Like Politics, The Patient Experience is Local
February 23, 2018
“All politics are local.”
This saying is often used to reinforce community participation and civic activism.
The same is true for the patient experience. It’s all local.
It is where the patient is; it is the patient’s mind and body; it is in the patient’s line of sight and field of interest, and it is everything that a patient hears. It is in the moment, immediate, and relevant.
Mandating the Patient Experience
Healthcare organizations may try to nationalize their values, objectives, corporate missions, and employee engagement activities.
However, each of these things is “lived” on the ground by each individual, according to his or her direct circumstances.
For example, “quiet hospitals” can be mandated. But for staff confronting a code in a busy ER, the mandate is irrelevant, if not dangerous. And, for the patient lying in the dark, the “quiet” can be isolating and frightening.
How often linens should be changed can also be mandated to be on an as-needed basis. But for patients suffering from colitis or any kind of bowel disorder, the need to change linens may be frequent. And having to ask is embarrassing.
Relational niceties, such as introducing yourself by name, giving deference to visitors who are lost, can also be effective — if staff members are sincere and genuine.
So, what controls relationships is complex, rather than simple. It is local, rather than national.
The patient experience movement has become a national, and even global, phenomenon. However, the experience for individual patients is personal, fully subjective, and is the only reality they know.

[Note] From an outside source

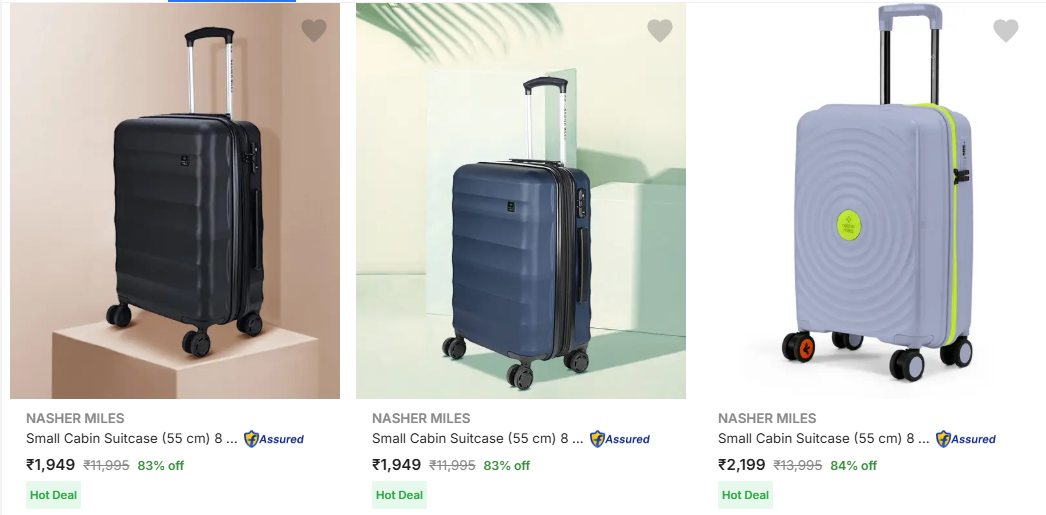Click Nasher Miles brand name on first product
1046x515 pixels.
[75, 418]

Patients’ Experience of Pain
Researchers at Centre for Health and Social Care Research, Birmingham City University in the U.K. did a study that looked at the impact of chronic pain being denied or disbelieved. They found that it made everything worse, pointing to three outcomes: stigma, the experience of isolation, and the experience of emotional distress.
And yet, complaining about pain and yielding to it is considered a weakness in our society.

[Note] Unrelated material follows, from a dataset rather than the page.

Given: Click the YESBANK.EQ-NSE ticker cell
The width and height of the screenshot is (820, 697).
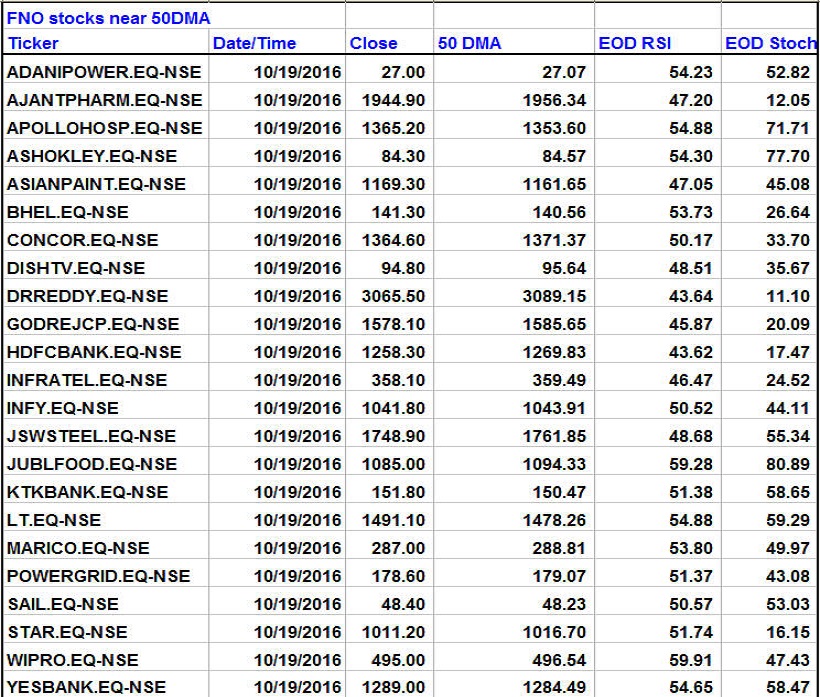Looking at the screenshot, I should coord(86,687).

That has never been more evident than at the 2018 Winter Olympics going on right now in South Korea. Athletes who win medals despite serious injury are celebrated, without consideration of the price they may pay in the future.
Patients share their experience and how they are feeling by talking to their caregivers. Many times, though, words are not enough to actually accurately describe how they are experiencing pain.
It is not uncommon, for example, for patients to understate their discomfort and for caregivers to accept what they say as accurate. This happens because language can fail to communicate what’s actually happening.
In a time when evidence-based medicine has become the standard, a patient’s experience that is not considered “medical” can easily be disregarded or dismissed.
What’s more, medical histories are so often inadequate because the questions reduce a whole patient and his or her history down to a list of symptoms, diagnoses, and concerns that can be listed on a form.
Embrace the Whole Patient
If healthcare providers are going to actually embrace the whole patient and be invested in patients’ long-term health, it’s important to listen and ask questions in a way that encourages patients to share what is going on for them.
Assumptions should not be made as to what a patient means or says without asking more questions. It’s also crucial to remember how one person uses words may be different than how another person uses them.
Thus, no matter how much we try to generalize and nationalize it, the patient experience is local.